### Entries shown
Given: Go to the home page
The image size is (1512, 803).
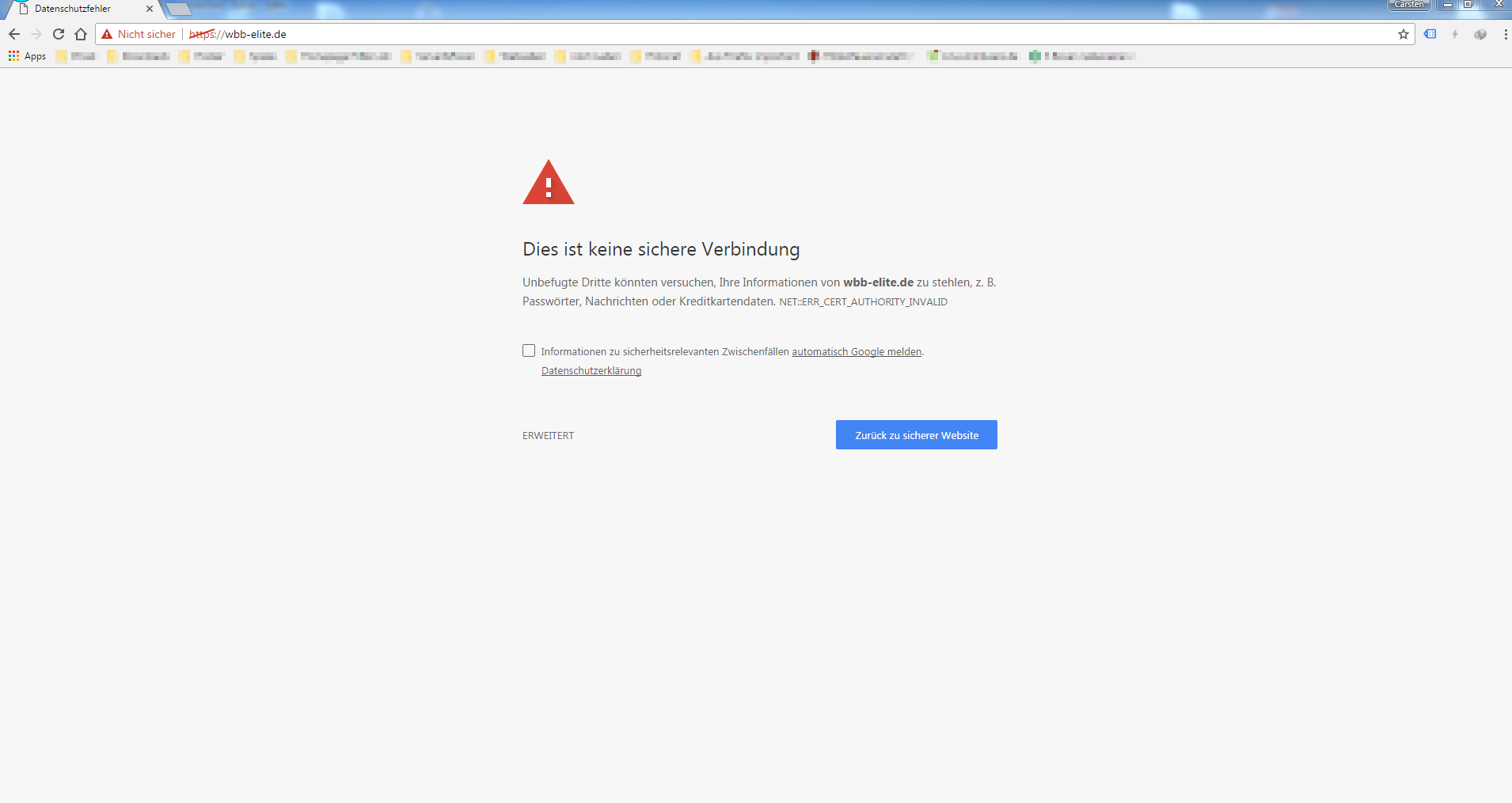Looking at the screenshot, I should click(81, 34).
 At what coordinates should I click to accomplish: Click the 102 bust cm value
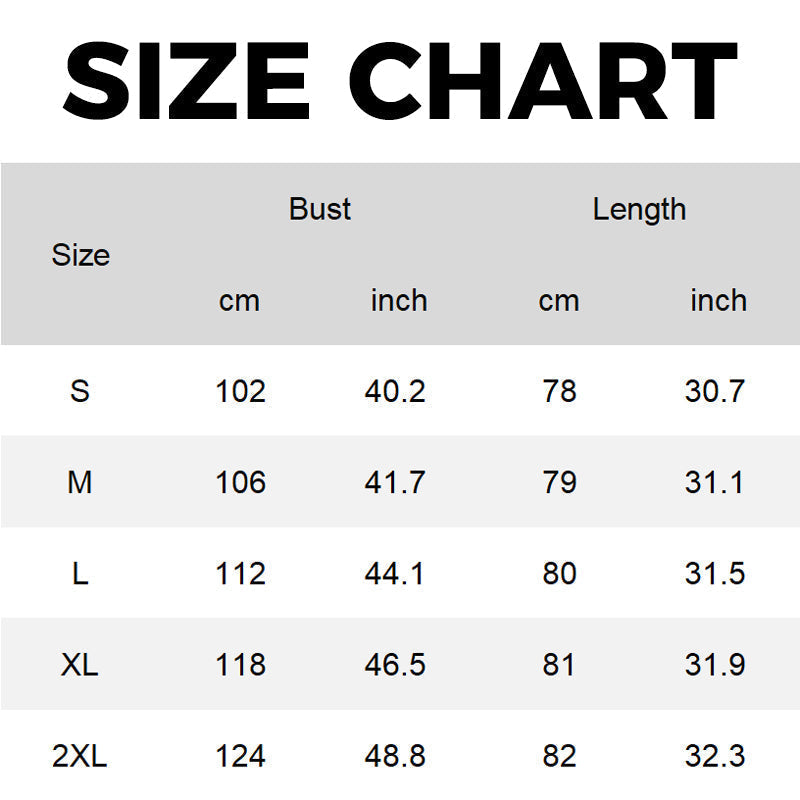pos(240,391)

--

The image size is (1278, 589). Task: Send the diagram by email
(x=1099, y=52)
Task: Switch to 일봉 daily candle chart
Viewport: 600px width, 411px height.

### Exercise instructions
Begin with the line that has "The image size is (1278, 589)." in the listing above and end after the line that has "Viewport: 600px width, 411px height."; output those lines exactly.

### Answer to this exercise
The image size is (1278, 589). Task: Send the diagram by email
(x=1099, y=52)
Task: Switch to 일봉 daily candle chart
Viewport: 600px width, 411px height.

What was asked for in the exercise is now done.